Резко вдыхаю, словно до этого очень долго не дышала. Да, наверное, неосознанно тормозила эту функцию… А дальше что? Дальше как? Боже, эмоций столько, кажется, не справлюсь с ними. Сдерживаю себя от порыва прикрыться руками. К чему эти глупости? Тарскому нравится смотреть на меня. А мне нравится под его взглядом гореть.

Желаю прогнать ненужное волнение, но организм не слушается. А уж когда Гордей, избавившись от своей одежды, прижимает меня обратно к себе, тело разбивает лихорадочная дрожь.

Кожа к коже. Так сладко, так остро… Дышу с трудом.

И Тарский уже возбужден. Его большой, твердый и горячий член вжимается мне в живот. Я и без того вся мурашками покрыта, а от этого давления кожу и вовсе словно тонюсенькими раскаленными иголками колет и жжет.

— Катенька… Неужели ничего не скажешь, Катенька? — имя мое с нажимом произносит, а сам вопрос, учитывая природную силу его голоса, разительно мягче. — По лицу вижу, есть, что.

— М-мм… Не знаю…

Не озвучивать же свои планы по его захвату.

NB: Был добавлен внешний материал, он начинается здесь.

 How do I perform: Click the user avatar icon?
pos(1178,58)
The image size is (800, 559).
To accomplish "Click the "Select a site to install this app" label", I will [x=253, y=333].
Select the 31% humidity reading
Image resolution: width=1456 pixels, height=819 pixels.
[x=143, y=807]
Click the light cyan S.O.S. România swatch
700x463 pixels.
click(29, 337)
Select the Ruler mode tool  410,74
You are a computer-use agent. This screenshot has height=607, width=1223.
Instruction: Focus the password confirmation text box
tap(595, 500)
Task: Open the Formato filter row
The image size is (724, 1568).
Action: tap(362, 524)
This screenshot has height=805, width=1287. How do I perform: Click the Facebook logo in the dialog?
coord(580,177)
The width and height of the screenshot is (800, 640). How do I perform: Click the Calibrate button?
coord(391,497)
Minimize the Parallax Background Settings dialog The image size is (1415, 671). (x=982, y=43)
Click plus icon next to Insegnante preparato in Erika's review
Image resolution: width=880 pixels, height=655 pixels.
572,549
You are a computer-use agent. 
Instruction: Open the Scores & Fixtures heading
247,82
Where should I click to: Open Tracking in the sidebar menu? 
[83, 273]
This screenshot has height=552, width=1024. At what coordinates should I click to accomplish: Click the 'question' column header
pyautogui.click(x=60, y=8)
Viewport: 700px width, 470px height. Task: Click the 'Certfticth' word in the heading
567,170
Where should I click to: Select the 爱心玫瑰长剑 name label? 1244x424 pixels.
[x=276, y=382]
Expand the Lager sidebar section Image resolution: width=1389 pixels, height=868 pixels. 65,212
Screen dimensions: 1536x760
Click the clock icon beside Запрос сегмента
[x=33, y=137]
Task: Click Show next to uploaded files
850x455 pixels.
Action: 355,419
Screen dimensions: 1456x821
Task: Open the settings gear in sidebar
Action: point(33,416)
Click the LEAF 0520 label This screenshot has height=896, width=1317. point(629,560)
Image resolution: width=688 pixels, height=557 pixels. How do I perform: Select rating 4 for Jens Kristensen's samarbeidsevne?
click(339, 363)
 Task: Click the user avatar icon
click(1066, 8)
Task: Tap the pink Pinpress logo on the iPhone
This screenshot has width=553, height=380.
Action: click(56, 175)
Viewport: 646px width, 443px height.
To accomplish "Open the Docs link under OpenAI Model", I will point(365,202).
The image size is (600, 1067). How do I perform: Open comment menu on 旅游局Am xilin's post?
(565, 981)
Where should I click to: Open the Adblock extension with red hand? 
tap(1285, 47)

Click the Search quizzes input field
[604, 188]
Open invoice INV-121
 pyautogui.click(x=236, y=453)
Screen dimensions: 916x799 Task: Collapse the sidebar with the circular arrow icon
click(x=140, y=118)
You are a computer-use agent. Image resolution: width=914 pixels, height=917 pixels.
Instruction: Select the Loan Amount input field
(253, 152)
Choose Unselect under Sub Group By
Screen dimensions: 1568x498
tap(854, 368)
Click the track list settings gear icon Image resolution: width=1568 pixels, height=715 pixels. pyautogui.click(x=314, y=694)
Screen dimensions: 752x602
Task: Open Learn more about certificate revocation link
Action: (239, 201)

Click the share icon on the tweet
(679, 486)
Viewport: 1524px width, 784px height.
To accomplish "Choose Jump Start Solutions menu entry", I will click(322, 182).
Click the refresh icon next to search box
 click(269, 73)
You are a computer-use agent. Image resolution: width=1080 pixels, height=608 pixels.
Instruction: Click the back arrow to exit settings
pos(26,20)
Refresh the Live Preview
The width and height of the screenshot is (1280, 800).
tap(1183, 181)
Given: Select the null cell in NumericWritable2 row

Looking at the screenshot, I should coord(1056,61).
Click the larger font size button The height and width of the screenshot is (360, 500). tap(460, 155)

— Говори, — настаивает. — Сейчас говори.

— А потом что?

— Потом будет поздно.

— Все пытаешься запугать?

Сам Тарский на вопросы отвечать не любит. Он их, как обычно, игнорирует.

— Давай уже, царевна, вытаскивай, что беспокоит.

— Это ведь равнозначный обмен? Я буду твоей, а ты — моим?

— Ты сейчас торгуешься?

— А ты как думаешь? — бросаю неопределенно и слежу за реакцией. То ли удовлетворившись увиденным, то ли не сдержав собственной натуры, решаюсь все же нахально выдвинуть: — Принимаешь торг?